Maryvale Mall
- Location: Phoenix, Arizona, United States
- Coordinates: 33°29′51″N 112°10′15″W﻿ / ﻿33.49738°N 112.17080°W
- Opened: 1959
- Closed: 1993
- Developer: John F. Long
- Owner: Cartwright Elementary School District
- Stores: 3
- Floors: 1

= Maryvale Mall =

Maryvale Mall, originally known as Maryvale Shopping City, was a shopping mall in the Maryvale area of Phoenix, Arizona that, for a time, was the biggest shopping mall between Dallas, Texas and the West Coast.

The mall was located on 51st Avenue and Indian School Road. It was sold in the late-1990s to the Cartwright Elementary School District.

==History==
===Development===
Maryvale Shopping City was designed by Victor Gruen and developed by home builder John F. Long, who also planned and developed Maryvale, which he named after his wife.

The mall, which was built on a lot adjacent to an earlier retail development by Long that opened in 1956, was developed a way to give Maryvale residents a convenient place to shop.

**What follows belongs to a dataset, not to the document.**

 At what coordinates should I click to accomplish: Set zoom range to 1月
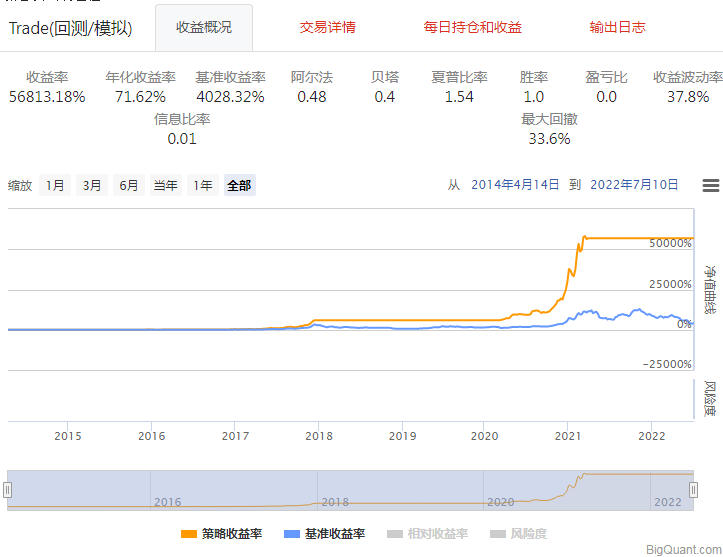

At the time, Maryvale was located west of the Phoenix city limits, and residents faced about a 20-minute drive to stores in Downtown Phoenix.

The shopping center was developed with 19 stores, 111000 sqft of retail space and 1,100 parking spaces, which included two supermarkets and a Bowling alley.

Plans for the shopping center's development were announced on July 26, 1958. At the time of the announcement, two stores, S. S. Kresge (later known as KMart) and Piggly Wiggly, were announced as tenants.

The shopping center's grand opening was a star-studded affair, as it was attended by Jim Backus, Jill St. John, and George Raft.

In 1974, the bowling alley was converted to a department store, in a project that carried a multi-million dollar price tag.

===Conversion to indoor mall===
In the late 1970s, Maryvale Shopping City was enclosed, expanded and given the new name Maryvale Mall, with a new wing of the mall anchored by Mervyn's.

The mall began to decline when Desert Sky Mall (originally named Westridge Mall) opened in 1981. Eventually, discount retailer Target moved into a mall that was once anchored by upscale department stores.

The mall was almost vacant by the mid 1990s, but the structure was noted to still be in good condition.

===Redevelopment===
In the 1990s, Long offered the mall property to Cartwright Elementary School District for $7.3M, with a stipulation that the external structure be preserved. The school district opened an elementary school and a middle school on the property between 2000 and 2001.

A former skating rink at the mall was converted to the district's first gymnasium, while a former movie theater became an auditorium. The parking lots were converted into athletic fields.